O Senado Federal aprovou na última terça-feira (30) o projeto de lei que autoriza a comercialização e o porte de spray de pimenta por mulheres para fins de defesa pessoal. A proposta estabelece que o dispositivo pode ser portado por mulheres acima de 16 anos, sendo exigida a autorização de um responsável legal para a aquisição por jovens na faixa entre 16 e 18 anos.
Para adquirir o produto, a consumidora precisará apresentar documento oficial com foto e comprovante de residência e certidão negativa de antecedentes criminais, não sendo permitida a compra por pessoas com registros de crimes dolosos.

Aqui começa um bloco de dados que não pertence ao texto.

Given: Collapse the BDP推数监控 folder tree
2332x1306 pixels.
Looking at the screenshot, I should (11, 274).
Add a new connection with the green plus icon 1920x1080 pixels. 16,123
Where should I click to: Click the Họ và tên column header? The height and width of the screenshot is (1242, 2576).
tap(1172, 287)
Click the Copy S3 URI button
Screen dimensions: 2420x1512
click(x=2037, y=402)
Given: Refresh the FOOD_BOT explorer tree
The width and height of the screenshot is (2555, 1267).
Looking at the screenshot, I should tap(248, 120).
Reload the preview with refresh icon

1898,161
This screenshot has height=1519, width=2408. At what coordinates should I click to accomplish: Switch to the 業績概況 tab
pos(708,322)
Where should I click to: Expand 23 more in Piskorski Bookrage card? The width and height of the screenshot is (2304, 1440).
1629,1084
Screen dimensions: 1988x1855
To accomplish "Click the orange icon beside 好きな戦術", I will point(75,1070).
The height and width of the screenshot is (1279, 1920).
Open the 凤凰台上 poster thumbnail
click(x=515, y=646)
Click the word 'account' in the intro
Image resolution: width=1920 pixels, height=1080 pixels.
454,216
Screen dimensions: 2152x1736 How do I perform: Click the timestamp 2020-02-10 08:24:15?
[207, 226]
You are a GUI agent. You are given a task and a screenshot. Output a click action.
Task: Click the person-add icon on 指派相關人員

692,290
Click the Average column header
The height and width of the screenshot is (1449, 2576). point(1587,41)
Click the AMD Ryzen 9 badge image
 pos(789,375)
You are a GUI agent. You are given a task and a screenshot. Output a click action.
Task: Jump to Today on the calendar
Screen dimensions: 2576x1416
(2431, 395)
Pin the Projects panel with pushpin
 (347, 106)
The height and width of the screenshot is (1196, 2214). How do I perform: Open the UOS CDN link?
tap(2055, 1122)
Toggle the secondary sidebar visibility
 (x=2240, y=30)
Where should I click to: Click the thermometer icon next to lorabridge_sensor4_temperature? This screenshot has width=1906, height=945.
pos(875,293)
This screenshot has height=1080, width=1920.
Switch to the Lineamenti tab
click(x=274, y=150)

As especificações técnicas do aerossol seguem normas da Anvisa, limitando o volume máximo do frasco a 50 ml e determinando uma concentração controlada do produto. Recipientes que ultrapassarem esses limites continuam sendo de uso exclusivo e restrito das forças de segurança pública.
Regras de uso, extravio e penalidades
A legislação determina que o uso do spray deve ser interrompido imediatamente assim que a ameaça ou o agressor for neutralizado. O uso indevido do dispositivo, fora do contexto de legítima defesa, sujeita a infratora a penalidades administrativas, que vai de multas que variam de um a dez salários mínimos; como a proibição de realizar novas compras do produto em caso de reincidência.
Em cenários de perda, roubo ou furto do frasco, a proprietária terá o prazo máximo de 72 horas para registrar um boletim de ocorrência junto às autoridades policiais.
Obrigações do comércio e próximos passos
Os estabelecimentos comerciais credenciados para a venda do produto deverão manter um sistema rígido de registro e rastreabilidade de cada saída, além de obrigatoriamente emitir nota fiscal e fornecer orientações claras sobre o manuseio correto e seguro do aerossol.
Após o aval da Casa Alta, a proposta segue para as mãos do presidente Lula (PT), dependendo agora de sua sanção para que as novas regras passem a valer oficialmente em território nacional.